Pero, sin dudas, el fin de fiesta es Otavalo, donde tiene lugar la más famosa feria indígena de Sudamérica. En este pueblo, a unos 100 kilómetros al norte de Quito, se pueden encontrar todo tipo de tejidos y tapices, adornos, blusas y vestidos bordados, bijouterie hecha con materiales autóctonos, pinturas naif y esculturas. Además, suelen ofrecerse los famosos sombreros panamá, que los ecuatorianos aseguran son de origen nacional, y que se vendían a ese país centroamericano del que tomaron el nombre.

Cierto o no, es un hecho que los que venden en Otavalo son de excelente calidad, y algunos hasta pueden doblarse como una tela y al abrirlos retoman su forma original.

Los hombres otavaleños, sencillos y amables, visten sobrios pantalones negros, camisa blanca y el pelo muy largo recogido en una trenza en la espalda. Las mujeres, en cambio, complementan sus faldas oscuras con bordados y encajes, y unos collares de colores cubriéndoles el cuello; de acuerdo con su color y su cantidad se establece su importancia social. Serenos, seguros, van y vienen por entre el callado fervor de la Plaza de los Ponchos, donde el olor de las comidas típicas se mezcla con el rumor de los visitantes.

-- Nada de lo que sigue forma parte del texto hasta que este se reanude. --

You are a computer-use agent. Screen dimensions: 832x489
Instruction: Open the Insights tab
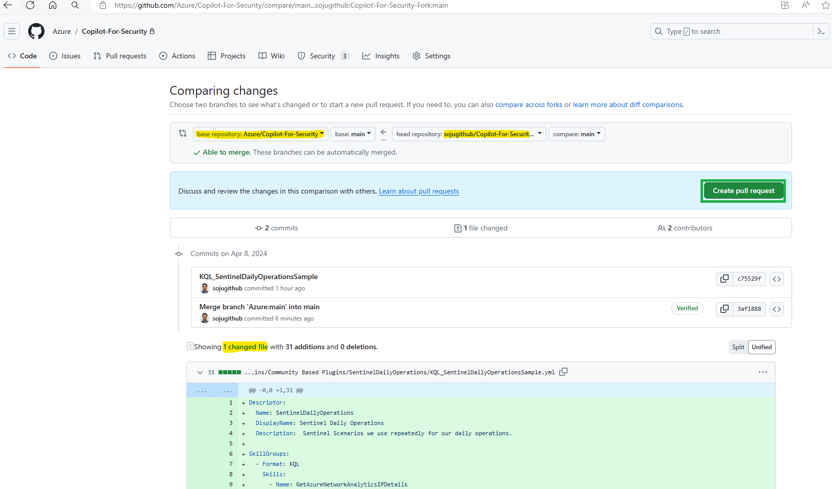tap(381, 56)
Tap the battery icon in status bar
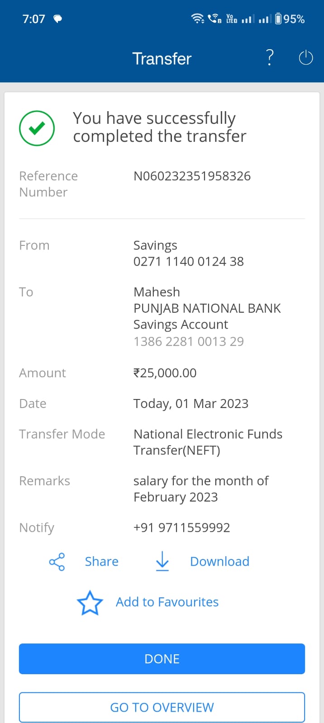Viewport: 324px width, 723px height. [x=278, y=19]
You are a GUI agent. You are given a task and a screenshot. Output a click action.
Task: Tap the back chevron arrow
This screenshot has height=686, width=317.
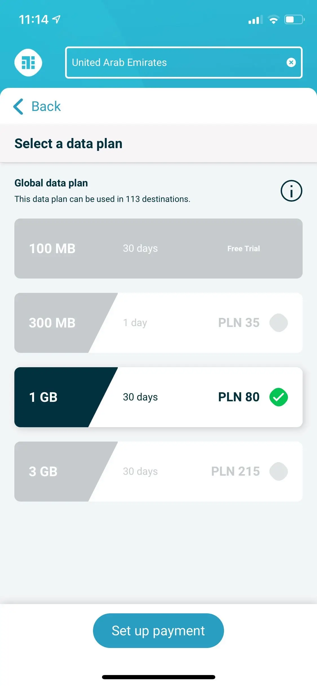pyautogui.click(x=18, y=106)

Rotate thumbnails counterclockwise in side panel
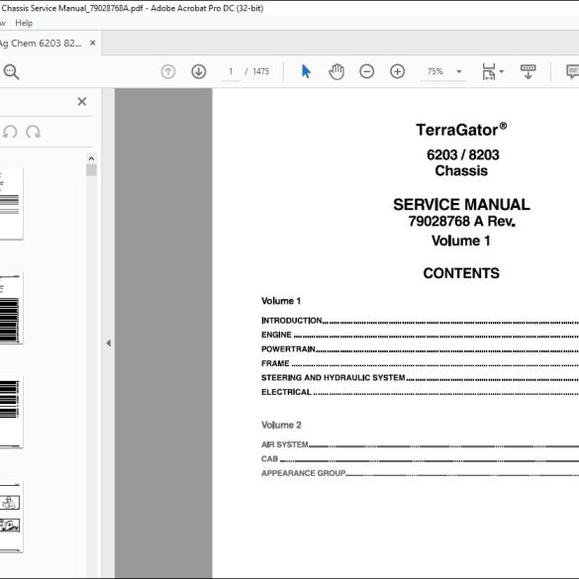click(x=10, y=132)
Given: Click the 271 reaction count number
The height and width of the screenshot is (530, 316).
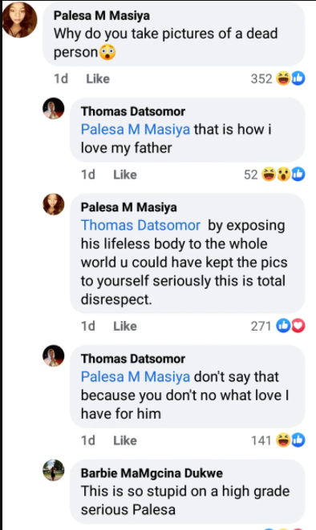Looking at the screenshot, I should coord(261,326).
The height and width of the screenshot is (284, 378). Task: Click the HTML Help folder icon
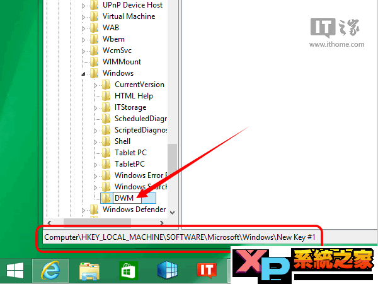106,96
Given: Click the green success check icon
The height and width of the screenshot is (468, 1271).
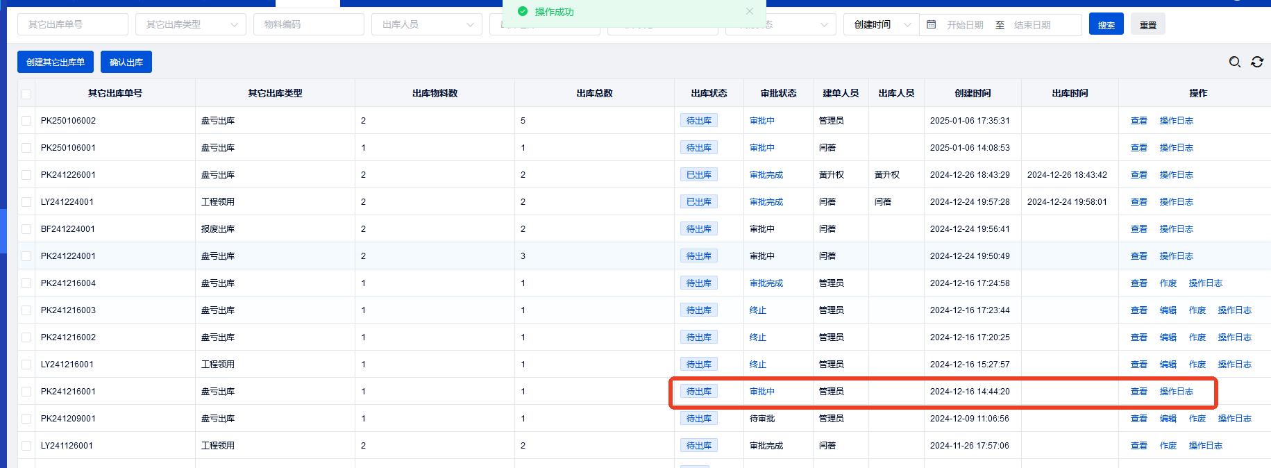Looking at the screenshot, I should click(x=523, y=11).
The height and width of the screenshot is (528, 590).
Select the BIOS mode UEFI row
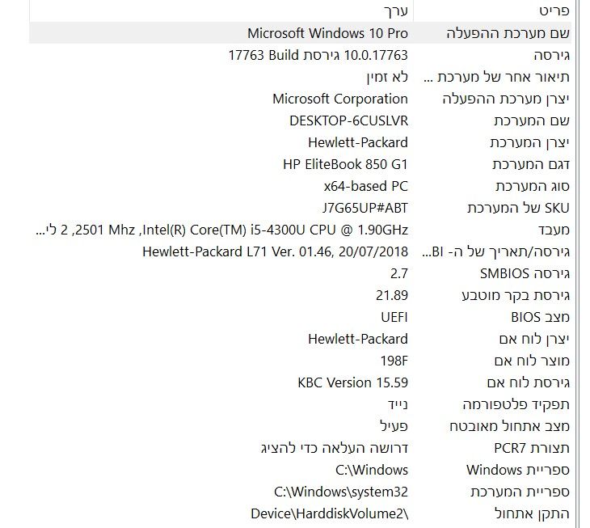[x=394, y=317]
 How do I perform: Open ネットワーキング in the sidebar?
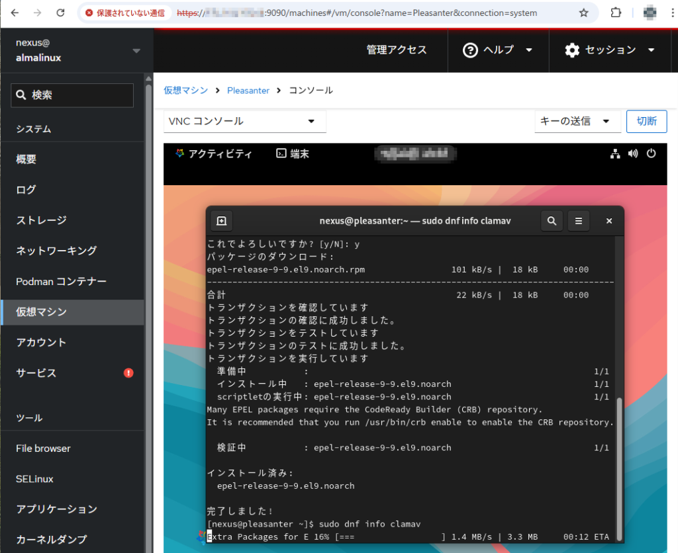[x=56, y=251]
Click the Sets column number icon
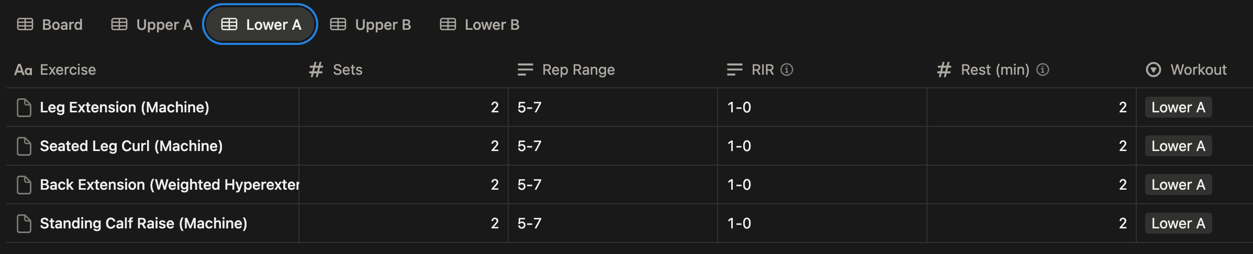This screenshot has width=1253, height=254. (x=316, y=70)
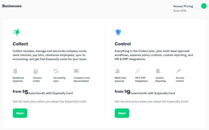Viewport: 209px width, 130px height.
Task: Select the Invoices & Bills icon
Action: 36,71
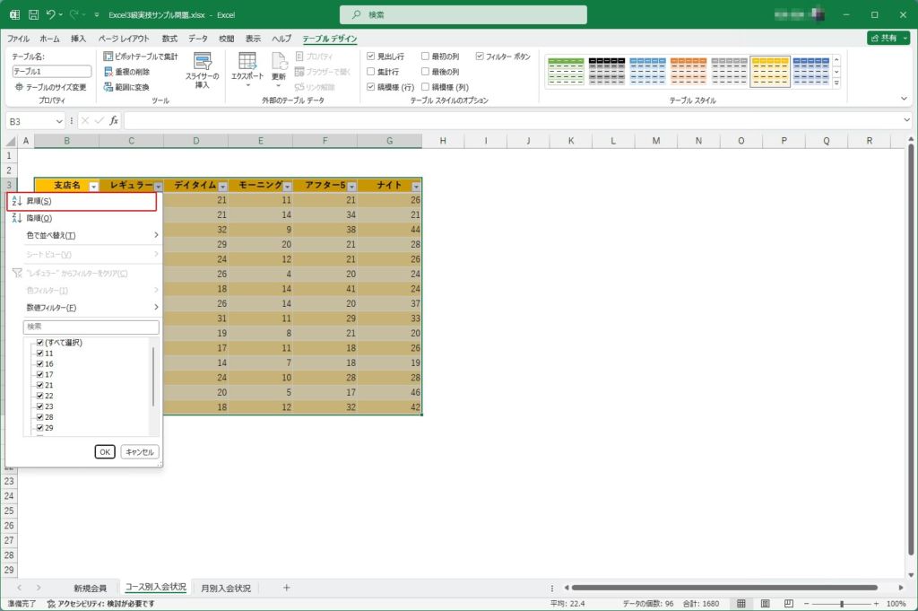Select the green table style swatch

click(566, 72)
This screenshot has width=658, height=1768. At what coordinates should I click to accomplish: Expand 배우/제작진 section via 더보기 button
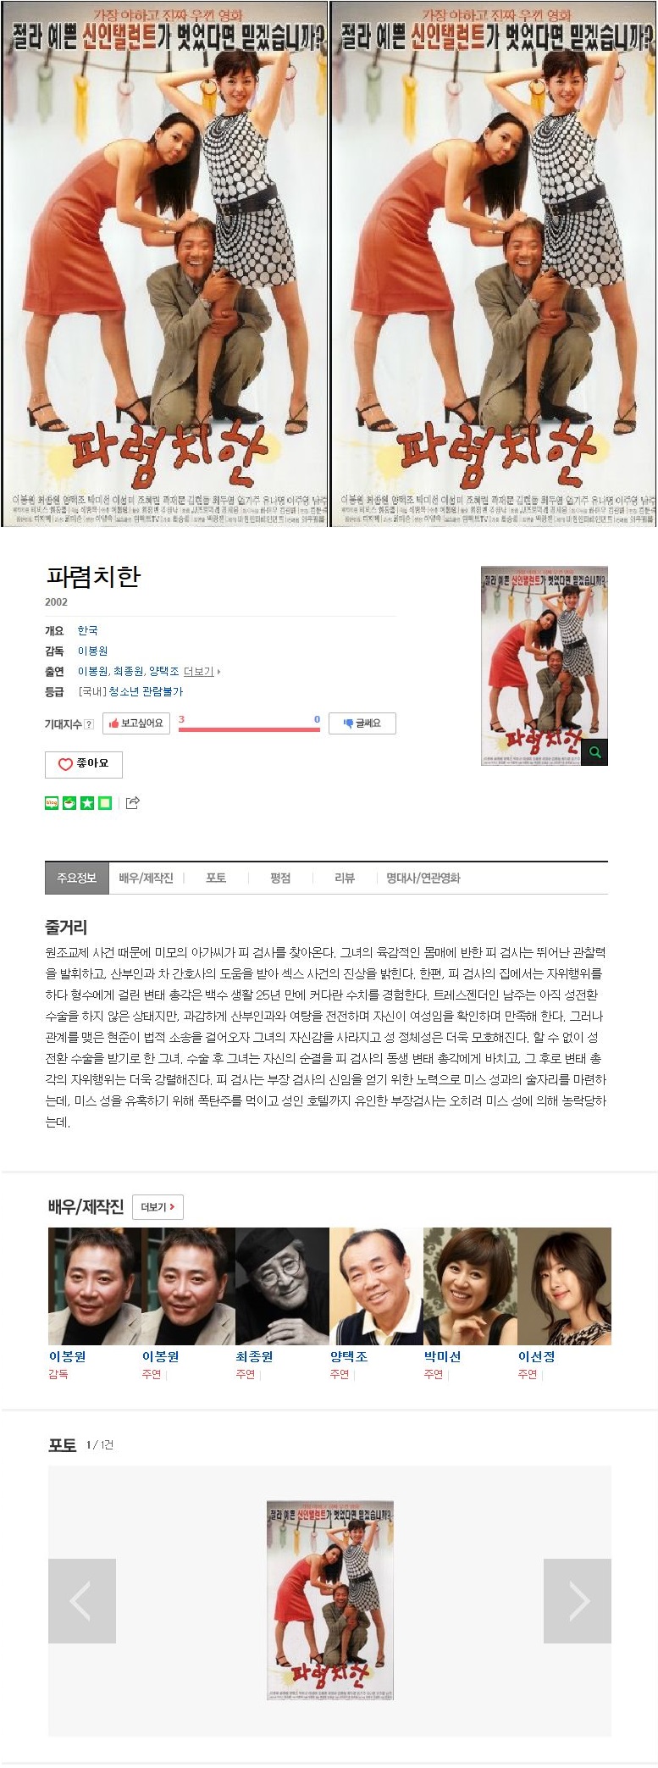[158, 1207]
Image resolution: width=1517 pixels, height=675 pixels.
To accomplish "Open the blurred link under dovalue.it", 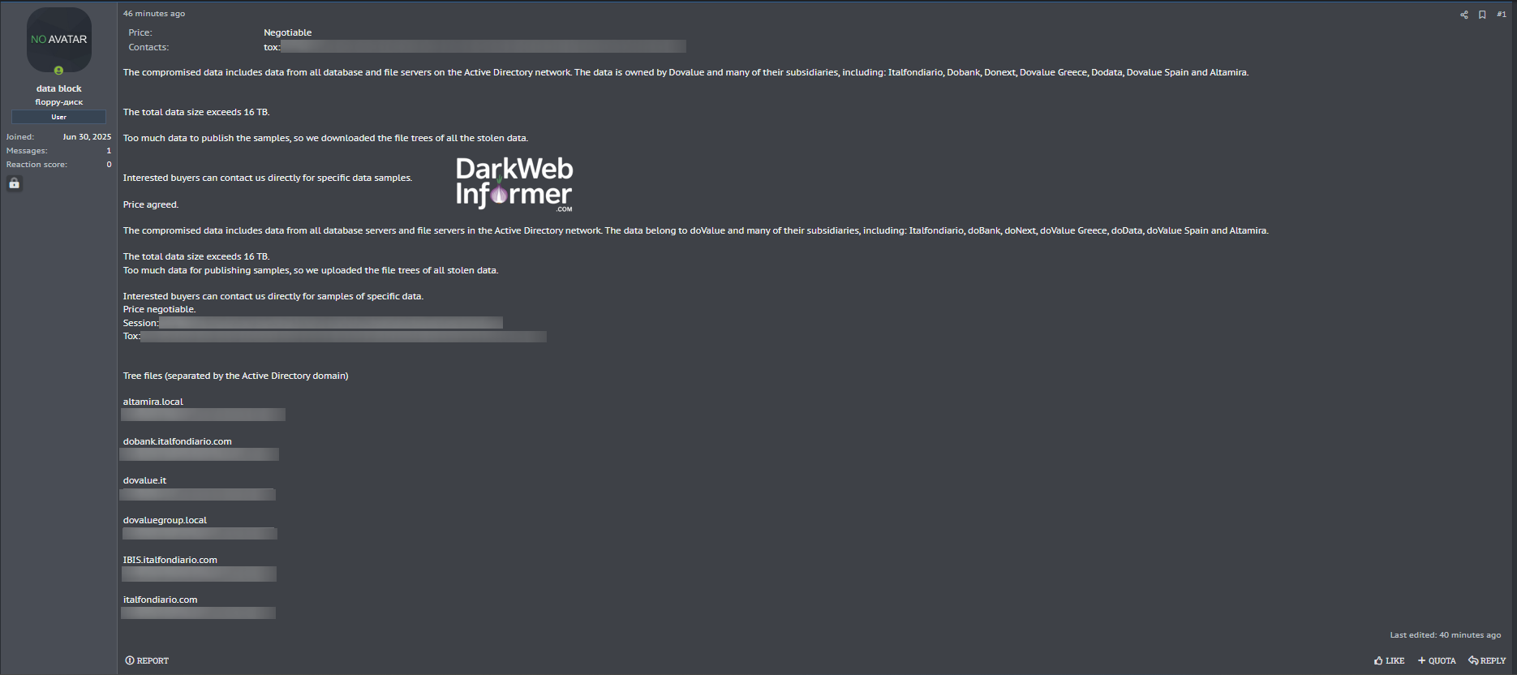I will tap(198, 494).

Allí aparece el retrato más auténtico de Ecuador: el de su gente, el de sus costumbres, el de su arte; una imagen que en el fondo desmiente aquella primera idea de que todo esplendor ecuatoriano ha sido absorbido por las sucesivas dominaciones, ya sean políticas o económicas. En las manos de estos hombres de expresión apacible perdura una riqueza inigualable, inconquistada.

Datos útiles

- Aéreos: Desde Buenos Aires hay vuelos diarios a Quito con precios que rondan los u$s 600.

- El costo de alojamiento y comidas en todo Ecuador es más económico que en la Argentina. Los precios de los hoteles de tres estrellas comienzan en los u$s 60 diarios. Hay también alojamientos de lujo con precios que oscilan alrededor de u$s 430 por noche.

- Más información: www.turismo.gob.ec; www.quito.com.ec.